## Your tasks
• a. Update the tweezer review's passage starting with "If it is partially" and going on through "forefinger and thumb.", putting "surgical steel" wherever "stainless steel" appears.
• b. Name every word in the tweezer review that refers to the hand or one of its digits.

## Article
....

Gotta hand it to the Swiss when it comes to precision engineering the sure know what to do. The sharp point made freeing ingrown hairs from under the skin a breeze and could even clamp down on impossibly small pieces of hair to pull them out without shearing them.

If it is partially hiding beneath the skin, these are just the tweezers you need to get it out.

While Rubis tweezers are made from thicker sections of stainless steel, making them feel less responsive in the hand, the wider handle made it much easier to hold between your forefinger and thumb.

The Rubis Switzerland Needle Nose Tweezer is also our best tweezer recommendation for removing ticks.

Word of warning, be careful placing the plastic cap over the end of the Rubis Needle Nose Tweezer, the point is sharp enough to slice right through it. One of our testers punctured her skin in the process.

Budget Pick Tweezerman Splintertweeze – While the narrow tip is slightly blunt rather than sharp, it still performed better than the fatter tips found on other pointed tweezers when it came to digging out tweezers.

The following Pointed Tweezers are also worth checking out.

....

## Rows
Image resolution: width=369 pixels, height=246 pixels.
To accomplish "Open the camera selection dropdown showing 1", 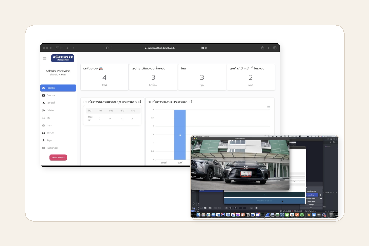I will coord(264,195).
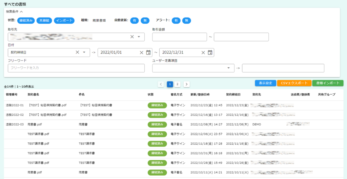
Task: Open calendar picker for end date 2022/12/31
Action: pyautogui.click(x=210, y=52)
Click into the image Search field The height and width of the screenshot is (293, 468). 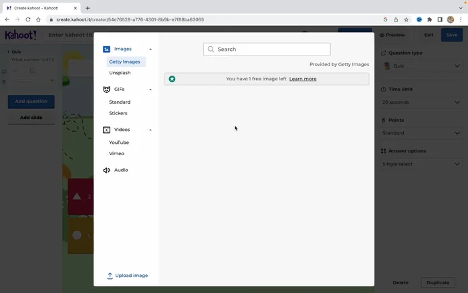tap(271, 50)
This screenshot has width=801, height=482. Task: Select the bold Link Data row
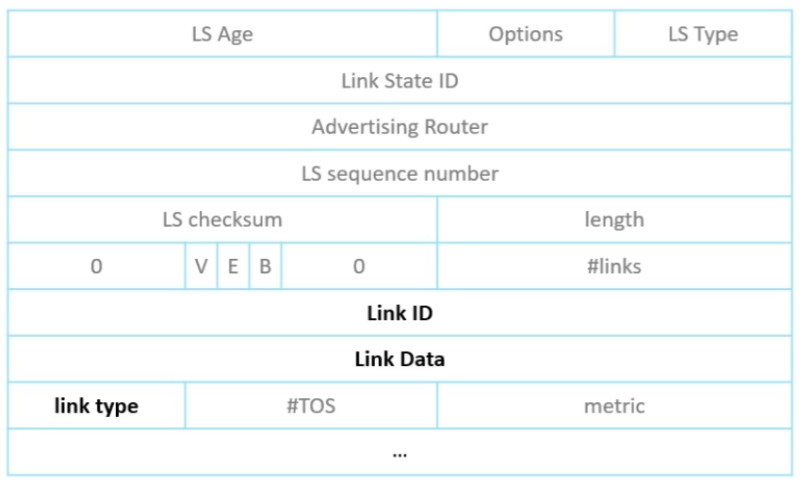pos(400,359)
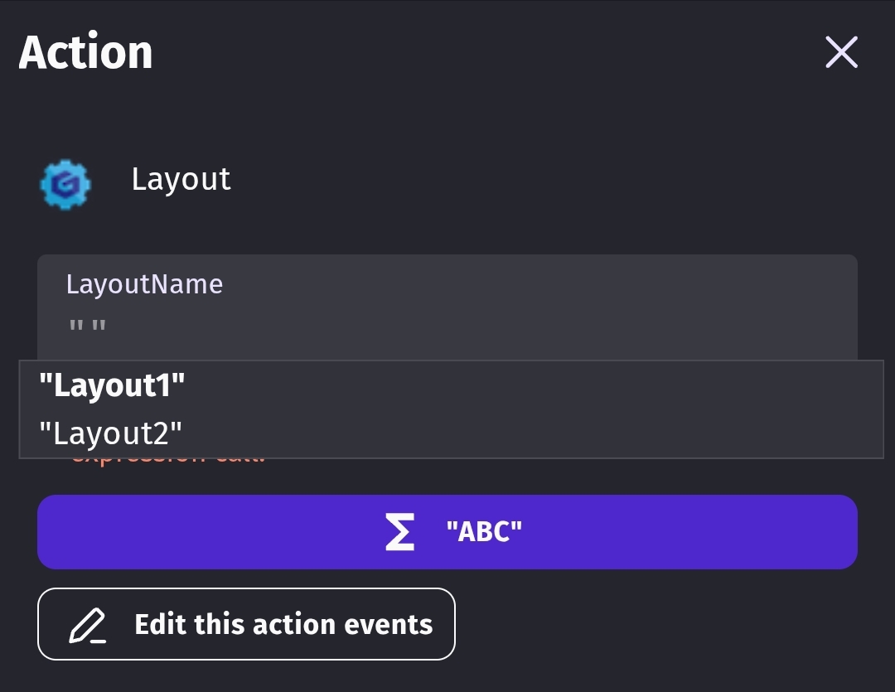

....

## Task responses
• a.
If it is partially hiding beneath the skin, these are just the tweezers you need to get it out.

While Rubis tweezers are made from thicker sections of surgical steel, making them feel less responsive in the hand, the wider handle made it much easier to hold between your forefinger and thumb.

• b. hand, forefinger, thumb